Overall, Morocco’s fertiliser diplomacy has demonstrated that the balance of power in Africa appears to be shifting progressively in its favour. The ongoing supply crisis will continue to offer further economic and diplomatic opportunities for Morocco and expands the kingdom’s soft power influence across the continent.
COUNTRY OUTLOOK
King Mohammed VI continues to hold most political power, while the powers of the parliament and government are restricted. There is no immediate threat to the monarchy and the establishment. The royal court, or Makhzen, has the final say on most legislative decisions, especially when it comes to important matters like national security and foreign policy. The country’s parliament, prime minister, and cabinet help channel Moroccan citizens’ viewpoints and sentiments to the royal court. This leaves the elected government as the public-facing figure of much decision-making, which helps shield the monarchy from any public backlash against unpopular political moves. Policymaking under the ruling centrist coalition led by Prime Minister Akhannouch is likely to face little opposition in forming and passing policy. The government will be able to approve key legislation in the short term thanks to its ideological alignment with the monarch, who is likely to persuade potential opponents to support the government in case of policy gridlock.

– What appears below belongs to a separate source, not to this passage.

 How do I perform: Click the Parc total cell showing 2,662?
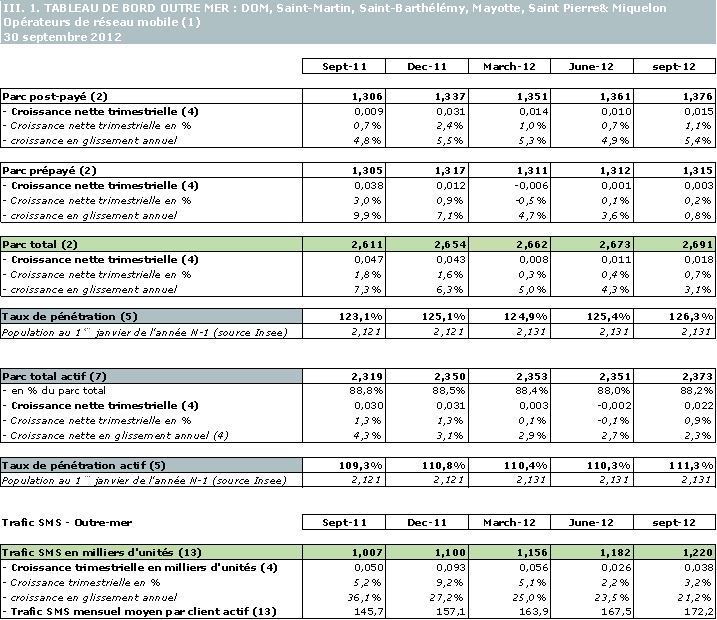pos(509,244)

- Political risks in Morocco are mitigated by the stability of the monarchy and wider administrative system under the Makhzen. King Mohammed VI remains the ultimate arbiter of power, but the political spectrum is increasingly polarised. The government will reinforce the monarchy’s stability and boost its image as the strongest political actor in the country. However, in the longer term, the palace may have lost a critical element of political stability, as it often used its distance from the government to absorb people’s anger. With moderate Islamist parties out of government, the palace no longer has a scapegoat in case of policy resistance or public dissent. Nonetheless, the ruling coalition, which will retain control until 2026, should facilitate smoother policymaking aligned with the objectives of the king and his body of advisers from the Makhzen.

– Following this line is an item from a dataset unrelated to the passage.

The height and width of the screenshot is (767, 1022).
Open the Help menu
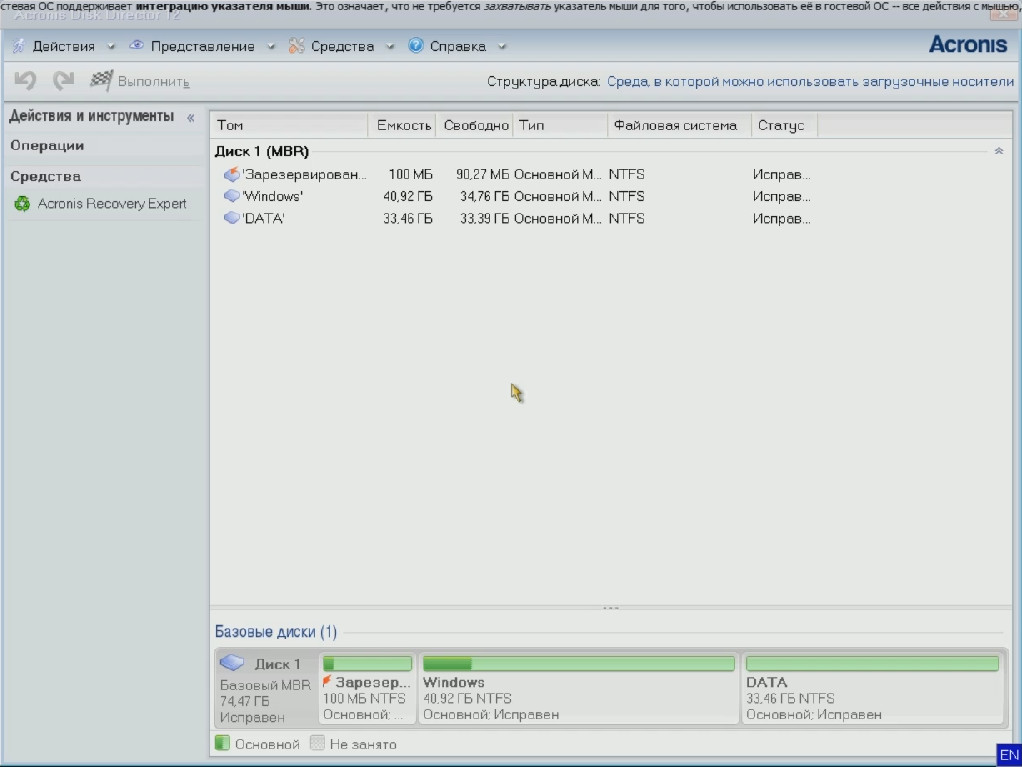458,47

- The threat of anti-government protests is expected to increase over the coming 12 months due to slower-than-anticipated improvement in the labour market. Despite measures to support households, rising inflation, high unemployment, income losses, and growing inequality will continue to fuel discontent. While it is unlikely that opposition parties will publicly rally protests, they can exploit its wide network of resources across civil society to organise anti-government protests. This is anticipated to translate into more intense street demonstrations, thus increasing domestic security risks. A direct military confrontation between Morocco and Algeria, especially after a 25-year gas transit agreement between the two expired, still seems unlikely, but the ongoing belligerent exchanges are likely to deepen and potentially threaten a prolonged proxy war along border areas.
- Higher energy costs, driven by rising demand and geopolitical risks, will add to inflationary pressures and weaken the government’s fiscal position over the coming year. Real GDP growth will slow in 2022 owing to insufficient rainfall, which is likely to produce a poor harvest and subdued tourism activity. Growth is expected rebound moderately in 2023. Sovereign risks are mitigated due to strong access to finance, and higher export receipts which have reduced debt-servicing risks. However, external obligations are rising, and foreign-exchange reserves fell in the seven months to July 2022. The public debt stock, including state-owned enterprises’ debt, is high and rising, but Morocco is expected to comfortably meet its obligations.